As an important aspect of our study is the use of multiple cell type-specific marker genes to estimate surrogate cell type proportion variables, we offer some guidelines on how many marker genes should be selected. The major trade-off involved is quality versus quantity: the highest-ranked cell type-specific markers have the strongest effects and are among the most robust across data sets, while leveraging a larger number of marker genes averages away any stochasticity in the expression of individual genes and any systematic differences in their gene expression across groups, e.g. due to differences in gene expression between cases and controls. For example, in the Allen Brain Atlas RNA expression data, we found that individual marker genes and small sets of marker genes performed less well, while approximately 50 marker genes led to the best performance. In general, we recommend that investigators use approximately 50 marker genes, which is the default option in BRETIGEA, unless their data only measures expression from a subset of cell type marker genes, in which case a smaller number of genes such as 25 may be more appropriate. On the other hand, in performing the enrichment tests, we used 500 cell type-specific marker genes, because in this context we were more interested in the statistical power of the enrichment as opposed to precise numerical cell type proportion estimates, and enrichment tests tend be more highly powered upon leveraging a larger set of reference genes.

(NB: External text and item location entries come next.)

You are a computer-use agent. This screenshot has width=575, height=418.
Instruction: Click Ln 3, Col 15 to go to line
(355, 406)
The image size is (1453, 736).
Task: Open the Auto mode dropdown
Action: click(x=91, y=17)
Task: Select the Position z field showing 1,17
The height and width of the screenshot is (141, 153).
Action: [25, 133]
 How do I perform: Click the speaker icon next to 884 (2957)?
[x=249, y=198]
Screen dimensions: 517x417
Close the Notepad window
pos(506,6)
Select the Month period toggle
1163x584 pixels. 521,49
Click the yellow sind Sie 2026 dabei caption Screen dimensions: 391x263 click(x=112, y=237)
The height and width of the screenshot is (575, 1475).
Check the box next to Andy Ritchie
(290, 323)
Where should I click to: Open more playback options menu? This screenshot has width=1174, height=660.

It is worthwhile to consider how the analysis and tools presented in this manuscript fit into the growing ecosystem of research involving scRNA-seq. One of the key steps that our approach is helpful for is in cell type identification of samples from single cells. While cell type identification in scRNA-seq data analysis is sometimes completely unsupervised, it is often an iterative process that involves filtering of the expression matrix for cell type markers and then performing clustering analysis on that filtered matrix46. In this case, sets of independent cell type markers such as the ones that we have developed in this manuscript are critical. A degree of supervised clustering analysis may be especially important when investigators are using scRNA-seq to compare single cell samples from healthy and diseased tissue. In this case, it can be difficult to distinguish whether a new cell type has emerged in a diseased state, or whether an existing cell type has alterations in the expression of a key set of genes. Large sets of marker genes are essential to leverage for this purpose, as any individual marker gene could have altered expression as the result of the disease process itself. Therefore, we suggest that as the field of molecular neuroscience moves increasingly to scRNA-seq-based analysis, the use of well-validated brain cell type marker gene sets such the ones that we present in this manuscript will be critical.

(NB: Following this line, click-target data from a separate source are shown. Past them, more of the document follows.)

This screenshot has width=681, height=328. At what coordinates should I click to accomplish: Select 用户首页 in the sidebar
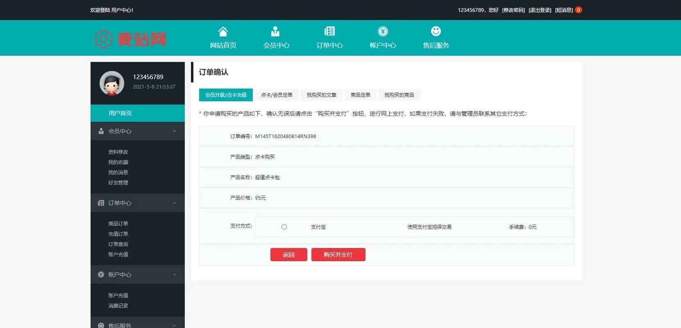pyautogui.click(x=120, y=113)

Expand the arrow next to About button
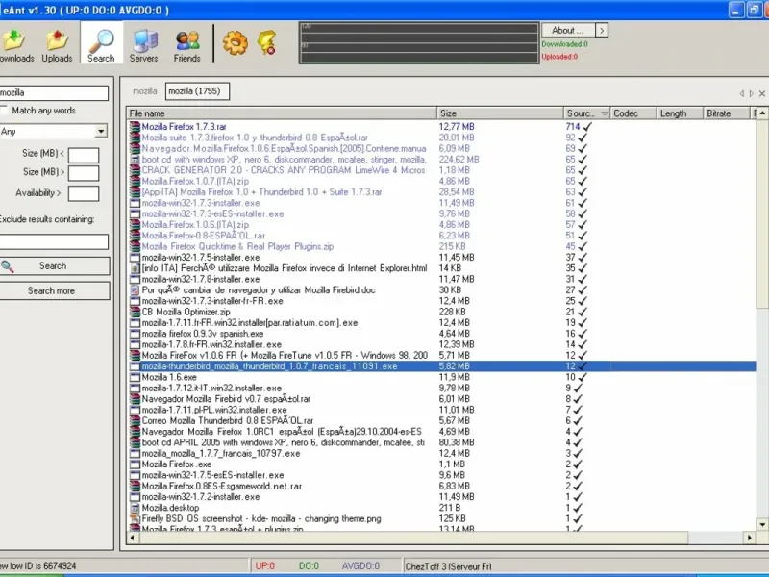(602, 31)
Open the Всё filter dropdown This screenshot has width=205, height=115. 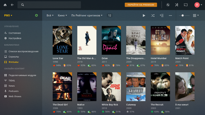click(x=50, y=16)
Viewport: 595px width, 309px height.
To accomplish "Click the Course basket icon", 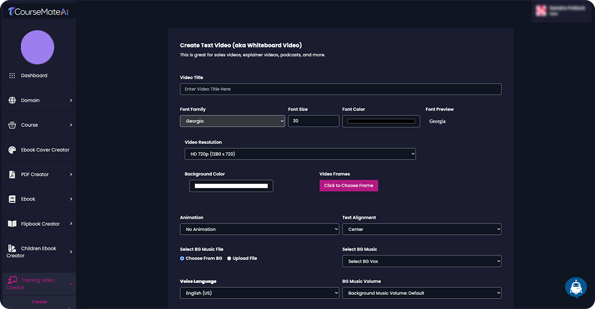I will 12,125.
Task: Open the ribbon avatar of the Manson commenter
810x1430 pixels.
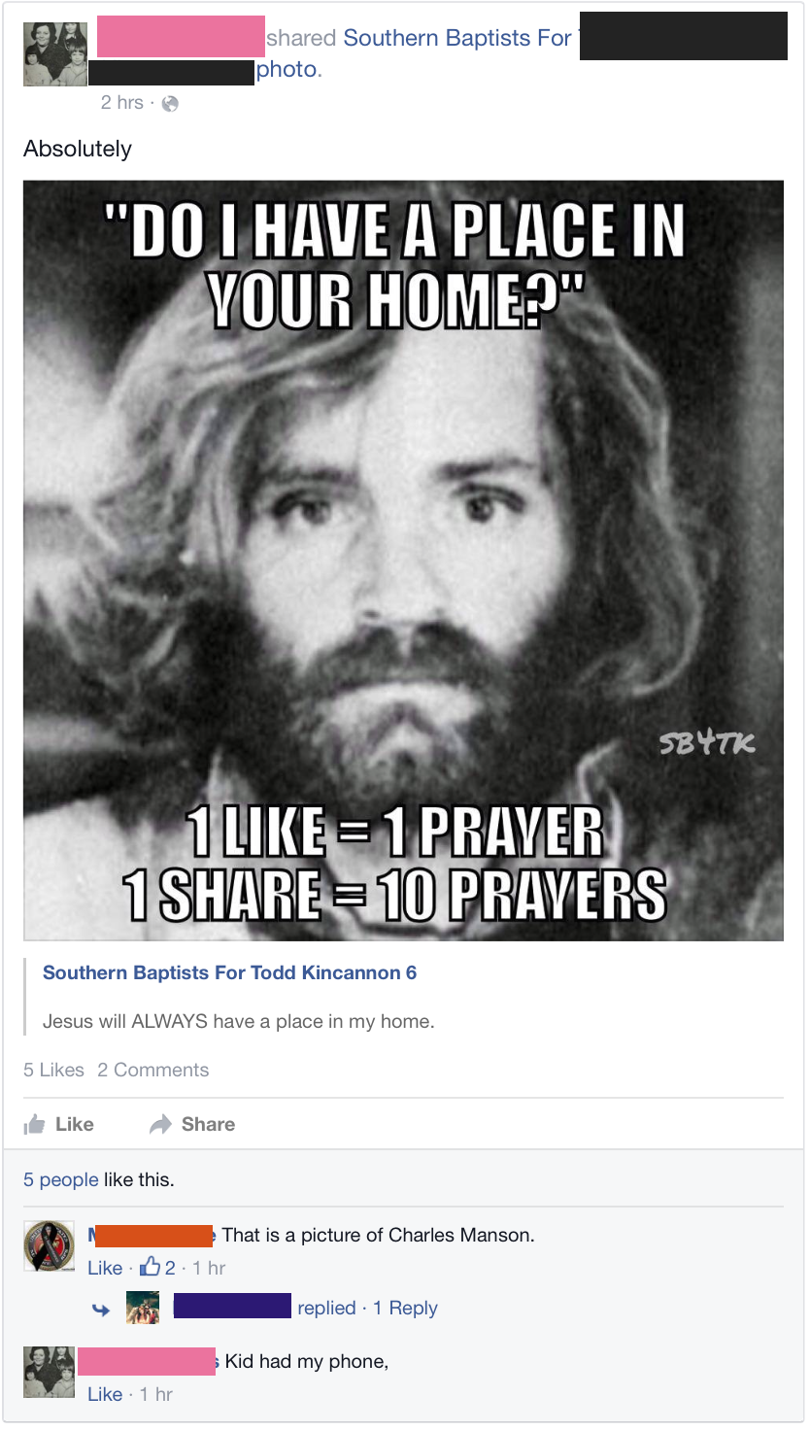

While we have focused in this manuscript on analyzing six major cell types in the brain, i.e. astrocytes, endothelial cells, microglia, neurons, oligodendrocytes, and OPCs, it is also important to consider the growing trend towards sub-cell type gene expression analysis in the brain. For example, recent studies have shown that there are more than thirty distinct subtypes of neurons in the hypothalamus54, as well as many distinct subtypes along the spectrum of differentiation between oligodendrocyte precursor cells and myelinating oligodendrocytes55. If investigators are interested in querying whether all of the sub-cell types fit the expected gene expression patterns of a given major cell type, then they may find the marker genes that we have annotated in this manuscript to be helpful. However, it is also possible that investigators will require a more fine-grained set of marker genes for these sub cell-types than the markers for the six major cell types we have analyzed here. In this case, then we expect that the methods of identifying cell type-specific and cell type-enriched genes in those sub-types, which we have developed and validated here across multiple data sets, may be of use to researchers involved in this area.

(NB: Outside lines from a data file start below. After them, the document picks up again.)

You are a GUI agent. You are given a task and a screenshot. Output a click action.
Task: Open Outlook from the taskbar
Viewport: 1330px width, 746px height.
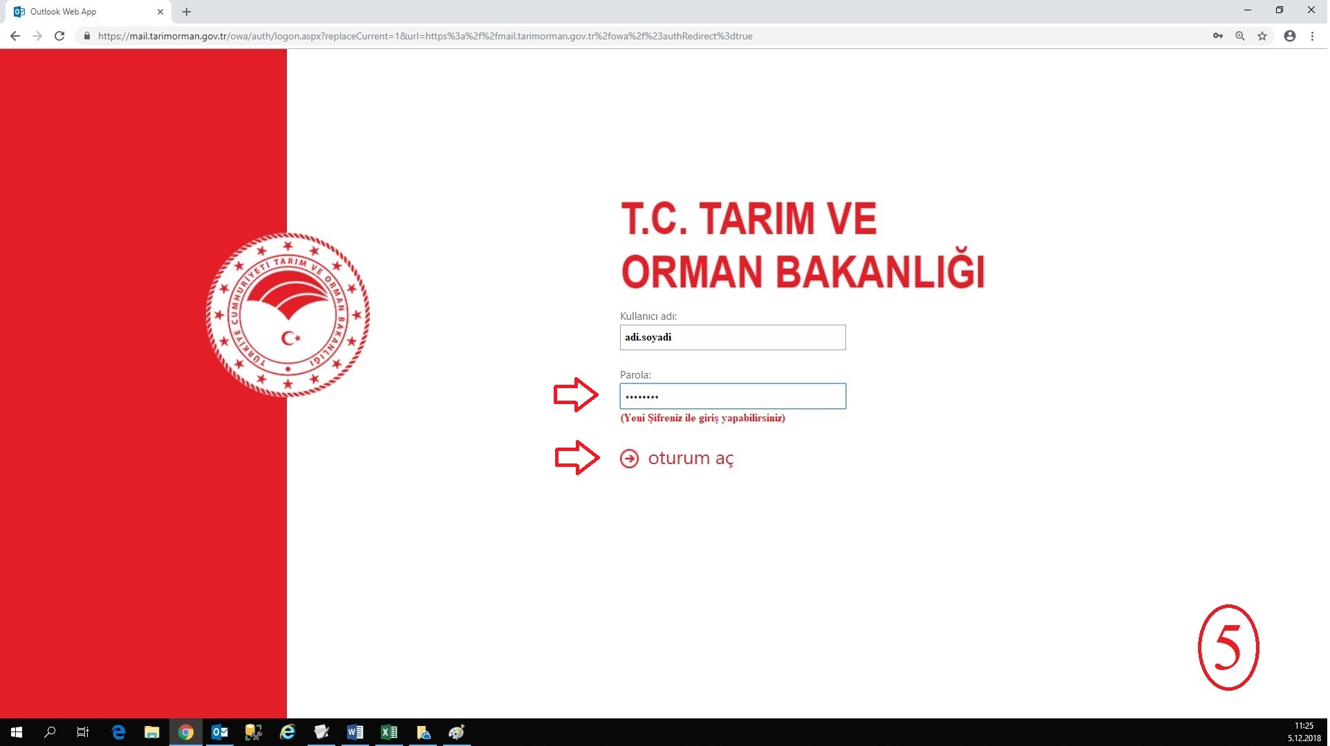click(x=220, y=732)
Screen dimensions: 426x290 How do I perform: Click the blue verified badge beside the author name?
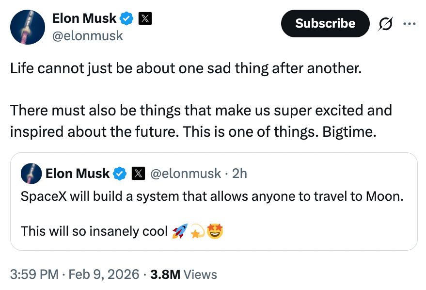(127, 18)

Our multiscale network modeling within each brain cell type reveals an additional modality in which cell type-specific marker genes can be of use to investigators. In particular, we found that analyzing the enrichment of our cell type-specific marker genes within each of the identified modules was a fruitful way to interrogate their functions. First, cell type enrichment analysis helped us to identify which modules were likely to be found within only one cell type, such as the neurotrophin-related module that we identified in the multiscale neuron network. Second, by identifying which modules were not enriched for cell type-specific genes, it helped us to identify which modules were likely to be present in many cell types, such as the pan-cellular respiratory chain complex-related module we identified, which is likely associated with mitochondria. Notably, the presence of a mitochondria-associated module makes biological sense, because mitochondria are present in all brain cell types, and the variability in their abundance within single cells will lead to a correlation in their RNA expression levels that can be captured by the multiscale network model. Third, it may help to identify modules that are not truly present within a cell type, but instead are called as such due to cell type misclassification or microfluidic cell double capture events. Notably, the presence of such modules may also be due to cell type heterogeneity, which makes their interpretation challenging.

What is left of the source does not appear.